What advice would you give next year’s students in studying this?
How can I teach this better next year?
This past week, as my students and I reached the end of several long-term studies, I asked them each of these questions—some in written form, some in dialogue. These questions (or others like them) are ones I have made a habit of asking, especially at transition points throughout the year. And each time I ask them, I wonder whether I ought to.
They are dangerous questions, and perhaps unclassical ones, for they seem to cede to students the authority we usually safeguard in teachers and texts. They bestow the burden of assessment and the power of judgment. They invite critique of authority. They open the option of dismissal. In response to them, students can vent their dislike of a teacher and claim that a great work had no significance, all without compunction.
And this seems to undermine the ethos of classical education, which cultivates submission to teachers and texts—a lost tool of learning as central as the trivium, if more implicit. In the face of modern culture’s dismissal of authority, tradition, and received wisdom, classical education teaches respect for what Chesterton dubbed “the democracy of the dead.” While not by any means proclaiming that these sources are infallible, we teach students that the endurance of the old books and the learning of the teacher merit respect and a long, long listen (perhaps a lifetime of listening) prior to judgment.

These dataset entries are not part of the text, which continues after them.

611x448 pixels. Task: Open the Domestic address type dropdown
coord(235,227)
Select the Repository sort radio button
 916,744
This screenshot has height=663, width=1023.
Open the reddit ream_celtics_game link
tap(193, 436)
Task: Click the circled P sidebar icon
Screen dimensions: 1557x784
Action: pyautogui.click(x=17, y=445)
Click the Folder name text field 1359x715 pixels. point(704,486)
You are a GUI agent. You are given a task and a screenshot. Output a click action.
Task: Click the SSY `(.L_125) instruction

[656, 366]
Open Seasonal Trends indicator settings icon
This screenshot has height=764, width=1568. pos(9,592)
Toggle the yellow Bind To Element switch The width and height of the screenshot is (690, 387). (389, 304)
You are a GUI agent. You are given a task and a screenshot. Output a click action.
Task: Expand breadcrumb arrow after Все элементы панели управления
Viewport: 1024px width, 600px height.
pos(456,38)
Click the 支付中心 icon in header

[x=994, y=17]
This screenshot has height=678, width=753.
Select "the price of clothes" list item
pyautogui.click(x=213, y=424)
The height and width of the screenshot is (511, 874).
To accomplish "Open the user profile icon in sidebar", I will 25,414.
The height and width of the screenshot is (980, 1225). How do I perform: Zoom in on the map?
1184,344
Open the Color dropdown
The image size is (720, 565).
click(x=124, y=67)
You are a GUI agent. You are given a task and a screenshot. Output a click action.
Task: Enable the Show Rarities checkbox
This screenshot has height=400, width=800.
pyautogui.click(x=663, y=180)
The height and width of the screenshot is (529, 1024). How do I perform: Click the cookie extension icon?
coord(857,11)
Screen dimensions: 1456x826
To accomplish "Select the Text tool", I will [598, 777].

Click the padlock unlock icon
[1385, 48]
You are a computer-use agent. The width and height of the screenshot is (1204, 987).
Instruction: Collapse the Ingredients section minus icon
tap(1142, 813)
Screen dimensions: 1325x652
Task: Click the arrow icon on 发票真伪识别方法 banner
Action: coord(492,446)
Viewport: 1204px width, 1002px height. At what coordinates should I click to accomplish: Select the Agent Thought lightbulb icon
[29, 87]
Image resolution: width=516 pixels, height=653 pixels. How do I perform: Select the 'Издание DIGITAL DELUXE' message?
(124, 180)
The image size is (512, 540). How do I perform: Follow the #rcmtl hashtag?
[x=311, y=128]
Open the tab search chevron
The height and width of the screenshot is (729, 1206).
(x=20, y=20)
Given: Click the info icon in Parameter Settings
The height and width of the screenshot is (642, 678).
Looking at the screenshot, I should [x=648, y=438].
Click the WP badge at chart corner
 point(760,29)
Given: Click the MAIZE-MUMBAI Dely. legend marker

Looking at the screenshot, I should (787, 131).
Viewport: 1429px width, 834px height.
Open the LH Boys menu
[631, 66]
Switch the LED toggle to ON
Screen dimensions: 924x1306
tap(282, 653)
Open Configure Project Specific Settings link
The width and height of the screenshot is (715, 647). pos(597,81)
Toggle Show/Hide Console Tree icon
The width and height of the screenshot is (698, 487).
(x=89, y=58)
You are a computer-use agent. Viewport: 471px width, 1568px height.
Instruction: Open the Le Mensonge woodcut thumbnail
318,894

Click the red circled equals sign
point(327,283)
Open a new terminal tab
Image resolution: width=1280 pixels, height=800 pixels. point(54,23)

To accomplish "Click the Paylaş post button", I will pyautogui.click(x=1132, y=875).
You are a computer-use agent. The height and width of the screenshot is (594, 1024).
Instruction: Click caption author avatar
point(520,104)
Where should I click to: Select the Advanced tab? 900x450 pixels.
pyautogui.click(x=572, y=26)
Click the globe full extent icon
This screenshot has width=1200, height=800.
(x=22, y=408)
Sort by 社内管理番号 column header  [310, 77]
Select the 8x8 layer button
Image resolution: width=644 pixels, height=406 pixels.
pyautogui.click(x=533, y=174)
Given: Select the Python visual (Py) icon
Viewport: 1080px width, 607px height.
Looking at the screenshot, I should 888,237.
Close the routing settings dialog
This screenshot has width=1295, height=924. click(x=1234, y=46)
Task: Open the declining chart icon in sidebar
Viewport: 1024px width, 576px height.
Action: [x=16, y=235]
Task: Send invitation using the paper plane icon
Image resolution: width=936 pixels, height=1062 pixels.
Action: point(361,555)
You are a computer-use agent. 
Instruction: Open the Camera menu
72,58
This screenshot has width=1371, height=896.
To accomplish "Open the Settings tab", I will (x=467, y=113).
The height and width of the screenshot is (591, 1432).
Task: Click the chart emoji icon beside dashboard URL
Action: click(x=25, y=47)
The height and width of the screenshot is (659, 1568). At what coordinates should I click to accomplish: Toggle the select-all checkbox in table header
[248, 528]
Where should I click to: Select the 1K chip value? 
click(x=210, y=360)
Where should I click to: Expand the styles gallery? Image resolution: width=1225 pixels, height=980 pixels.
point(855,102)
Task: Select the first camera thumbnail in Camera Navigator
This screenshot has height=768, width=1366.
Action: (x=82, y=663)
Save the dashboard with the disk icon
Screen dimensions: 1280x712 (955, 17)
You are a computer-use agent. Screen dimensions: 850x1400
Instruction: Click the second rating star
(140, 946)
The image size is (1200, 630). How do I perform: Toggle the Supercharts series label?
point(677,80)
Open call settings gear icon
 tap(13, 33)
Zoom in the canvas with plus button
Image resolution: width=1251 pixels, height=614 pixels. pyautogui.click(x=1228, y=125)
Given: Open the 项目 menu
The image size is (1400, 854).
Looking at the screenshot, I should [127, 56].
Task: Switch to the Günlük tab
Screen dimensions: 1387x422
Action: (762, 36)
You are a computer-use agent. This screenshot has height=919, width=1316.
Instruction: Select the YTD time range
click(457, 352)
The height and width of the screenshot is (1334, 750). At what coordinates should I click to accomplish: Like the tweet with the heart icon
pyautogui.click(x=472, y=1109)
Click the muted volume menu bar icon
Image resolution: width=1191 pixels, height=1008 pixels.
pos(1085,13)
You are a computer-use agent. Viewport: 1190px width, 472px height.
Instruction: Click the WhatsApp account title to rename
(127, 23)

Even more insidiously, these questions seem to undermine classical education’s telos of nurturing students’ kinship to the Good. In classical education terms, the Good is that end for which persons are made but to which they are blinded and towards which they must be forcefully dragged—as analogously, in Christian terms, God is that end for which persons are made but from Whom they are severed, and to Whom they must be brought through violent grace. In light of this, we are wary of asking students to assess the content or progress of their learning, because they cannot yet recognize or desire its ultimate goal, and will base their assessment on the distorted desires that a classical education seeks to reorient.
So why do I ask these dangerous, mutinous questions?
My students and I have just finished reading Paradise Lost. In this great epic, one of the pillars of Milton’s theodicy is that God gave Adam and Eve the choice of obeying or disobeying in order that they might love Him—for, “Not free, what proof could they have giv’n sincere / Of true allegiance, constant faith or love, / Where only what they needs must do, appeared, / Not what they would?” (III.103-106). As in Eden, where obedience to God was Adam and Eve’s great vocation, the classical student is called to proper submission towards teachers and texts; but just as Adam and Eve were created to obey in love, the student is called to learn in love.
Love also is the ethos and telos of classical education, and teachers who seek only regurgitation and assent strive after what God Himself abhorred. But the danger of the classroom is the danger of the garden: to be able to learn in love, we must give the chance of choice.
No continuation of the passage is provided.